- _Your goal_
Turn the records into a numbered list. Begin at the line that contains "You are a computer-use agent. 934x691 pixels.", continue through the end of the records, omit any blank lines, and leave the pictures out of the answer.

- _Material to process_
-.-.-
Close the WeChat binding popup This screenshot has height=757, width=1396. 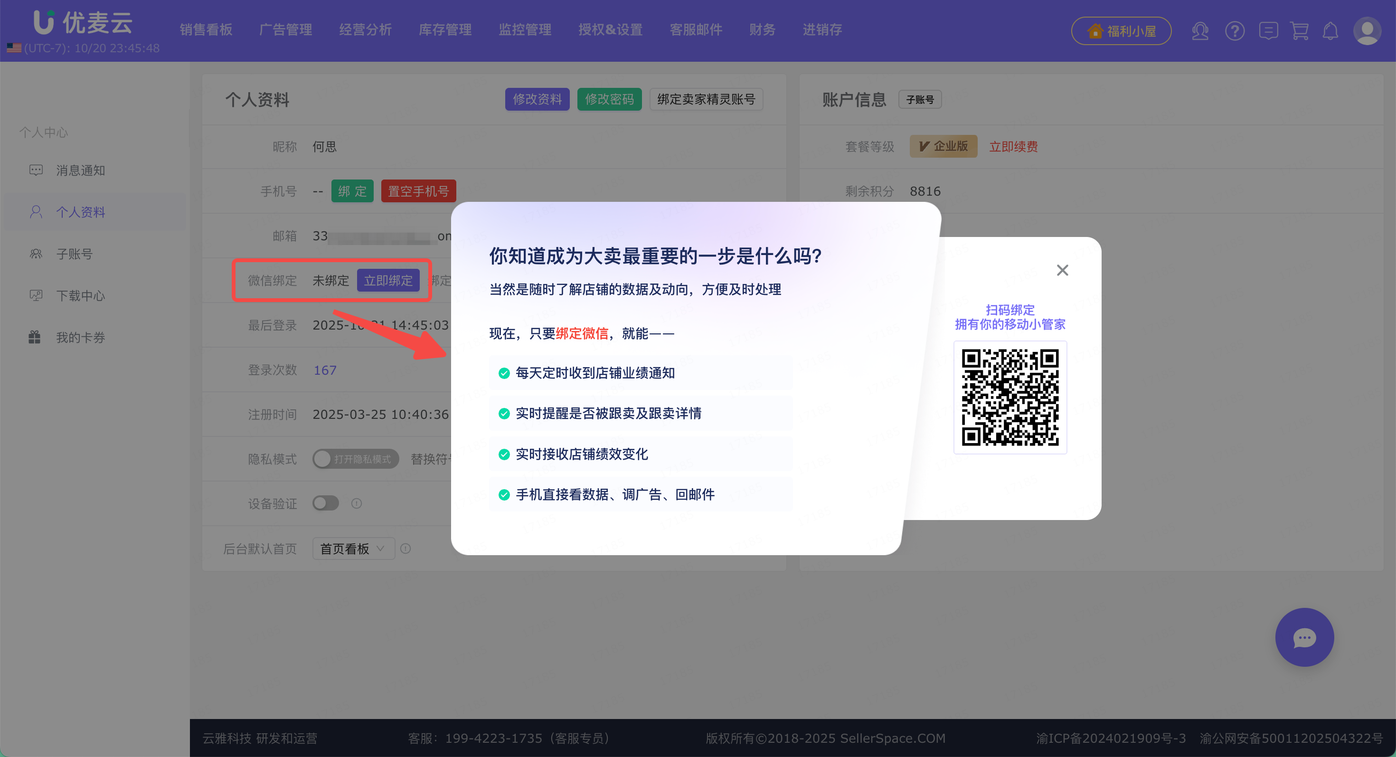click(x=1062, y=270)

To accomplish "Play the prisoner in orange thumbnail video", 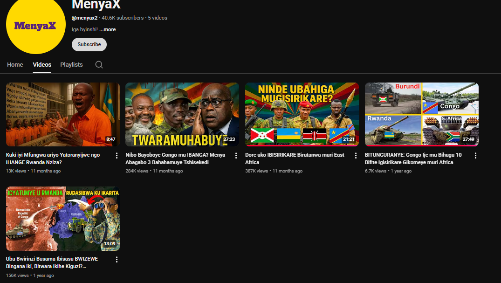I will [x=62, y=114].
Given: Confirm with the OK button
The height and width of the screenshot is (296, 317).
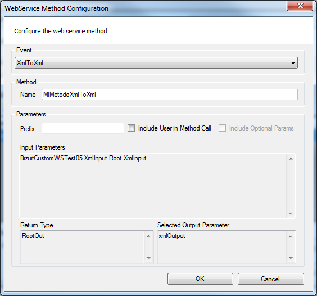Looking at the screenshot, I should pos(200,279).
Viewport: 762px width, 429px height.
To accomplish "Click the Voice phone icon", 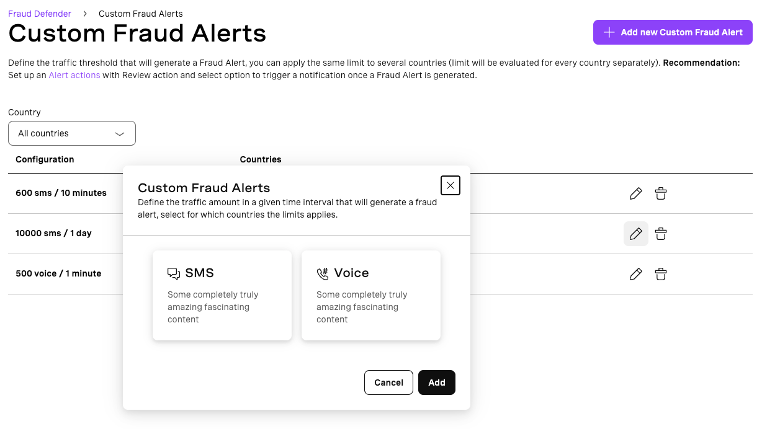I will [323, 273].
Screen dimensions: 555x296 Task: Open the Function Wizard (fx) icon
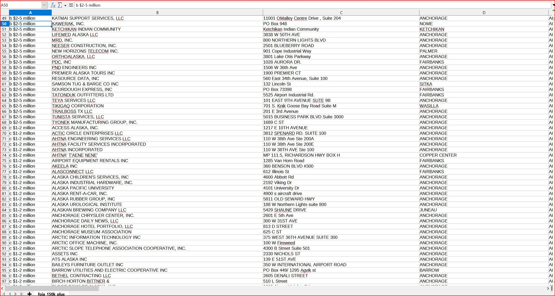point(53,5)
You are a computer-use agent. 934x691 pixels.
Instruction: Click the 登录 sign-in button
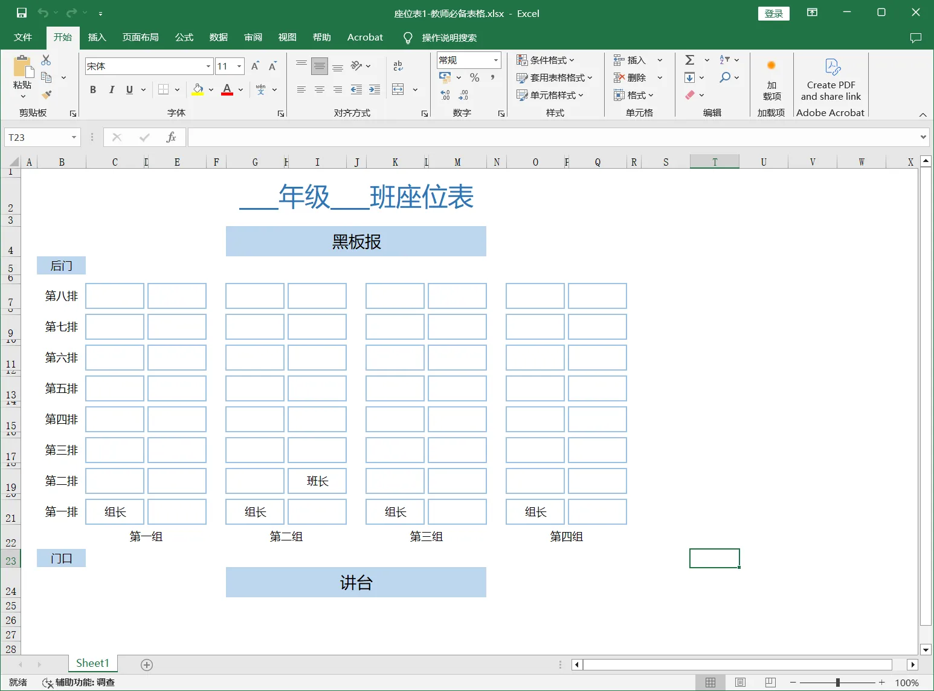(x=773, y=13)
-.-.-
- _Solution_
1. You are a computer-use agent. 934x691 pixels.
2. Instruction: Click the 登录 sign-in button
3. (x=773, y=13)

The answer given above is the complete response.